Bier-Attacke: "Damit schadet man 1860"

Die A-Jugend der Löwen scheidet vor 5600 Zuschauern im Grünwalder Stadion im Halbfinale aus, Fans protestieren gegen Präsident Schneider: „Und Du hast den Verein verkauft!”
von  Pierre Winkler

München - Eigentlich waren sie sauer auf den Schiedsrichter. Einige Löwen-Anhänger hatten Feuerzeuge aufs Feld geworfen und eine Rauchbombe gezündet. Sie regten sich über Schiedsrichter Stefan Glasmacher auf, der viele Szenen gegen den TSV 1860 pfiff im A-Jugend-Halbfinalrückspiel gegen Kaiserslautern (0:2).
Als aber Löwen-Präsident Dieter Schneider zu den eigenen Fans ging, um sie zu beruhigen, schlug ihre Wut um: „Und du hast den Verein verkauft!”, schallte es Schneider entgegen. Die Fanwut wegen des Einstiegs von Investor Hasan Ismaik, sie richtete sich gegen Schneider, den Löwenretter, ohne dessen Wirken 1860 längst insolvent wäre.

„Ich konnte mich nur mit Gesten verständlich machen”, sagte Schneider.
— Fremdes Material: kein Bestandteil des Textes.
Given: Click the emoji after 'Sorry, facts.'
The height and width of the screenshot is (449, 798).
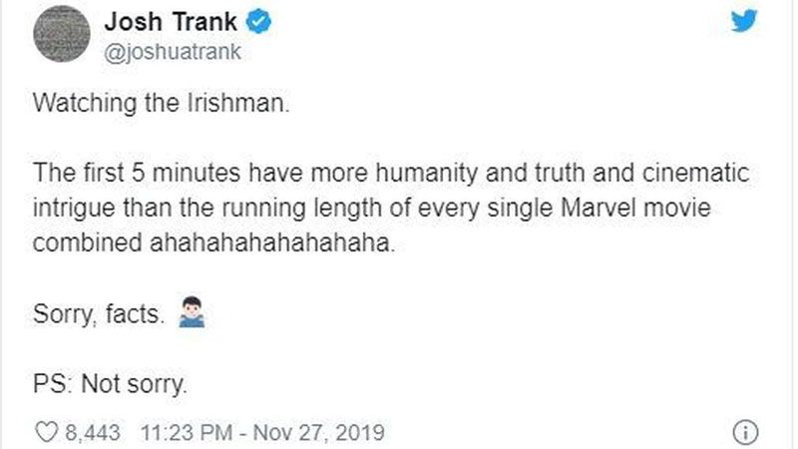Looking at the screenshot, I should point(189,318).
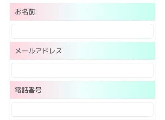
Task: Click the rounded box above メールアドレス header
Action: pos(83,31)
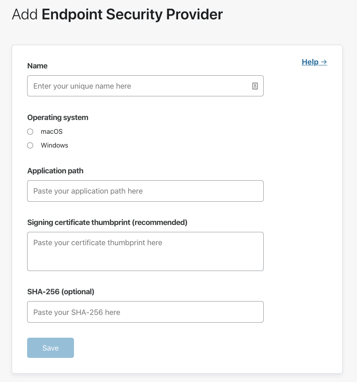
Task: Focus the certificate thumbprint text area
Action: point(145,251)
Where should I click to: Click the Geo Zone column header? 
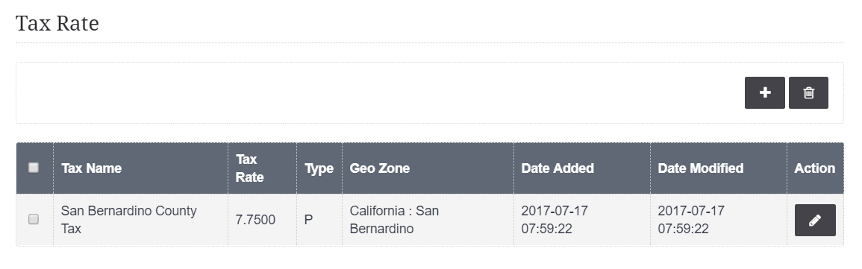[379, 168]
Einer schüttete sein Bier in Schneiders Richtung aus. „Der ist nach dem Spiel aber ganz kleinlaut zu mir gekommen und hat sich entschuldigt”, berichtete Schneider später. Wie er damit umgeht, erstmals nicht Liebling der Löwenfans zu sein, sondern Zielscheibe ihrer Attacken? „Ich habe kein Problem damit, wenn jemand eine andere Meinung hat”, erklärt Schneider der AZ. „Mit solchen Sachen schadet man aber dem Verein.” Droht den Löwen in der neuen Saison auch in der Allianz Arena Fanprotest gegen Ismaik? „Das kann ich nicht beurteilen”, meint Schneider. Der Präsident kämpferisch: „Wir werden aber alles tun, um diesen Fans zu zeigen, dass sie Unrecht haben.”

Auch beim FC Bayern hatten Fans zuletzt gegen die Vereinsführung opponiert – am 2. Juli treffen sich deshalb Fanvertreter mit Karl-Heinz Rummenigge und Co. Einen solchen runden Tisch hält Schneider bei 1860 (noch) nicht für nötig: „Wir haben ja einen Fanrat. Man muss sehen, inwieweit dieses Instrument ausreicht. Jeder Verein hat da seine eigene Kultur. Ich bin immer bereit, mit den Fans zu sprechen.”

Immerhin: Nach Schneiders Einsatz war Ruhe – zumindest flog von den Rängen nichts mehr aufs Feld. Sowohl die Fans als auch Löwen-Trainer Ivica Erceg hatten aber weiterhin Grund, sich über Schieds-richter Glasmacher aufzuregen. „Der Schiri kam auch zu mir, hat mir ein Mini-Feuerzeug in die Hand gedrückt und gesagt, das solle aufhören. Mit einem anderen Schiedsrichter wäre vielleicht ein anderes Ergebnis möglich gewesen”, sagte Erceg, gab aber nach dem Halbfinal-Aus zu: „Unser hundertprozentiges Leistungsvermögen war das nicht. Die Jungs waren vor dem Spiel gut drauf, vielleicht waren wir uns nach dem 1:0 im Hinspiel zu sicher.”

Zwei Tore von Nico Pfrengle reichten Kaiserslautern zum Einzug ins Finale, wo am Sonntag der VfL Wolfsburg wartet. Die Löwen verpassten das erste A-Jugend-Endspiel seit 1997. „Für viele in der Mannschaft war das sicher eine einmalige Chance”, sagte Daniel Jais, mit zehn Treffern Toptorjäger der Junglöwen in dieser Saison. „Mit der Saison kann man aber trotzdem zufrieden sein.” Von der Kulisse im Grünwalder Stadion – 5600 Zuschauer – war Jais beeindruckt: „Die Atmosphäre hat uns auf jeden Fall unterstützt.”

Hinter ihren Junioren stehen die Fans also; viele muss Dieter Schneider aber noch vom neuen Weg überzeugen, den die Profis mit ihrem arabischen Investor gehen werden. Ismaik träumt von Barcelona – nicht alle wollen dabei sein.